France in turn has pushed back, saying its intentions are good and acceded to some demands. According to the French, the countries no longer deposit with the Banque de Paris, the French central bank. They took control of their currency, which for the eight states has been the French Franc or CFA Franc. All these have been done through diplomacy.

However, the recent coups in the countries are raising a red flag. When the Burkina Faso government was overthrown on January 22, 2022 there was a curious spectacle. Residents, in support of the change of regime, poured onto the streets as soon as the announcement was made and instead of waving the Burkinabe flag, the streets were awash with fairly new Russian flags.
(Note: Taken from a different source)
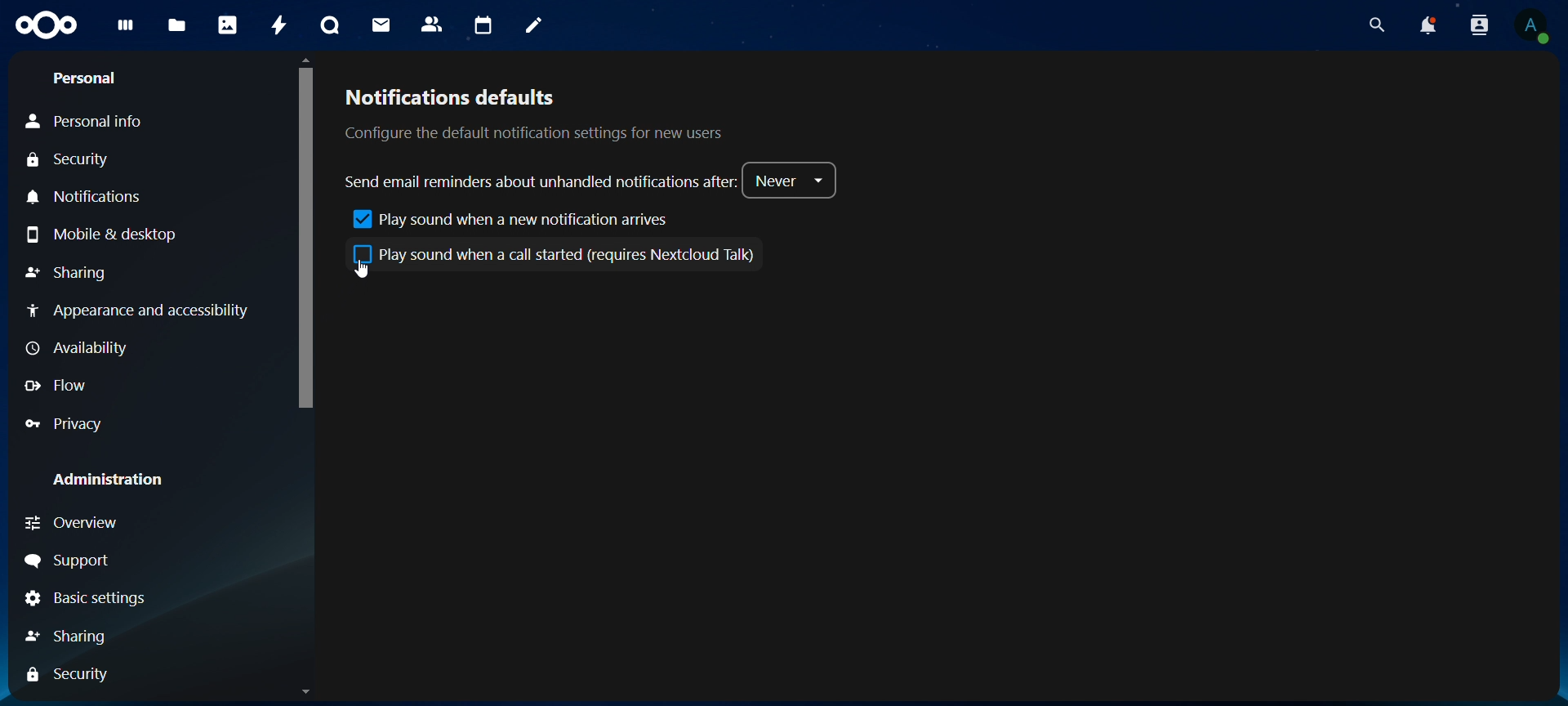  Describe the element at coordinates (792, 182) in the screenshot. I see `never` at that location.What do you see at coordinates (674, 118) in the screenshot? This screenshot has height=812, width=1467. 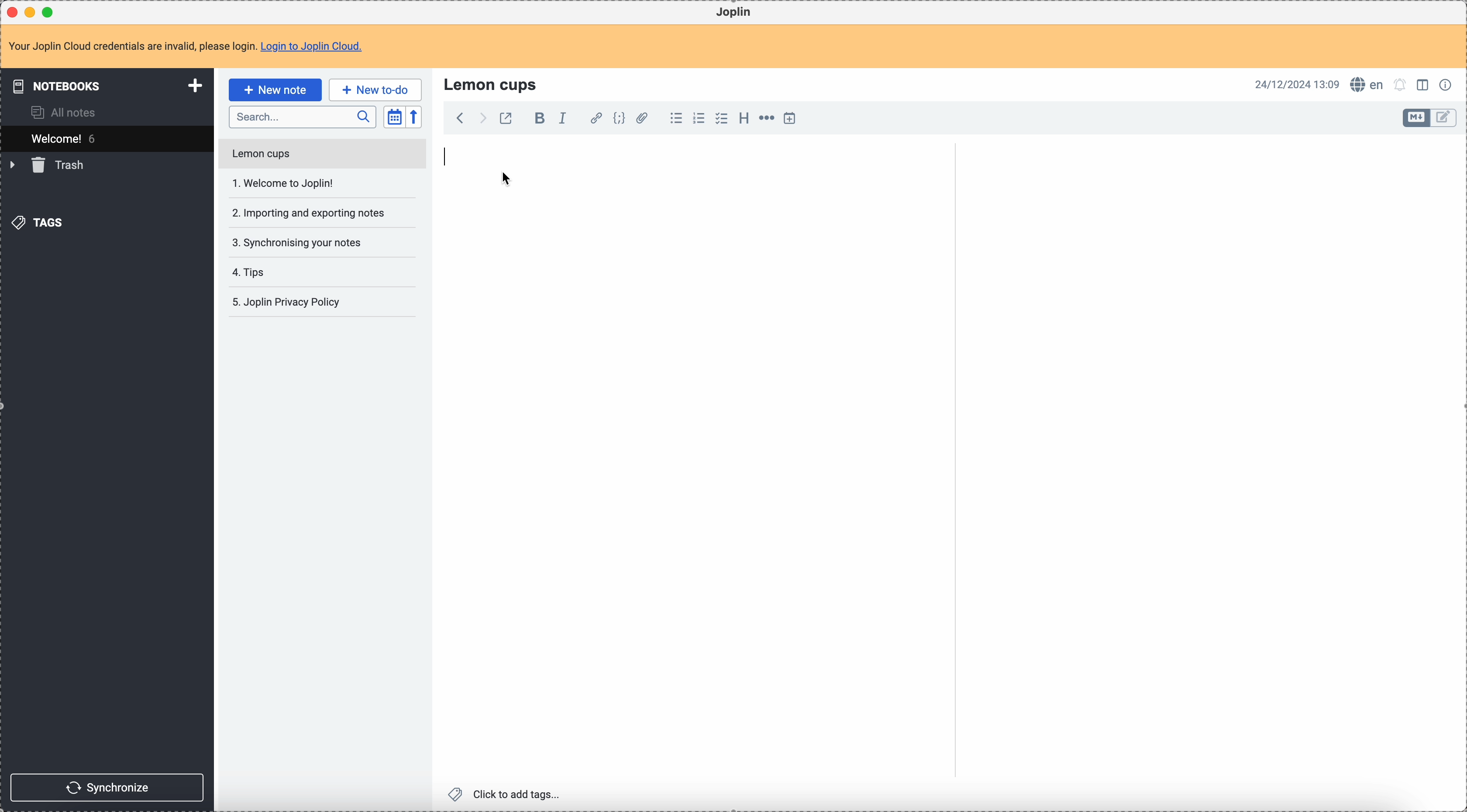 I see `bulleted list` at bounding box center [674, 118].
Incidentally, on July 26, 2023, when General Abdourahamane Tchiani announced he had taken the reins in Niamey, the locals quickly started waving the same Russian flags. They say they want the French out and Russians in. Interestingly mercenary group Wagner Group has dispatched fighters to Mali and Niger to defend the coup leaders. 

In the Central Africa Republic, the group dispatched mercenaries ahead of a referendum where the country was supposed to do away with the presidential term limit that would see Faustin-Archange Touadéra extend his term. Why he needed mercenaries in anticipation of protests is anyone’s guess.

Wagner boss Yevgeny Prigozhin was spotted at the recent Russia-Africa summit in Russia where he was supposed to market his group to the African leaders. Wagner is exploring business opportunities in Africa - and their business is to fight. Mali's military leader Assimi Goïta thinks shunning the UN and French forces and embracing the mercenaries who have been accused of massacres in the country is the way to go.

Ecowas is expected to send troops to Niger on Sunday to put an end to the government siege. On hand are mercenaries supposed to repulse the regional forces and protect the new leadership. Nigeria President Bola Tinubu, who chairs Ecowas, announced a raft of sanctions against the junta in Niger putting his foot down that the president must be reinstated. 

We wait to see how that will go. These developments are precarious. The events are worrying. Whereas there is no evidence to point at outside interference, it is not a coincidence that all these things have a pattern. We are not in the Cold War, Africans should be waving their flags, not Russian or Franch ones in this time and age.

Africa must stand for Africa and Africa’s problems need African solutions. Promotion of good governance, respect of territorial integrity, rule of law and human rights will earn us a seat there. Upstanding African leaders should emphasise the importance of respecting our constitutions.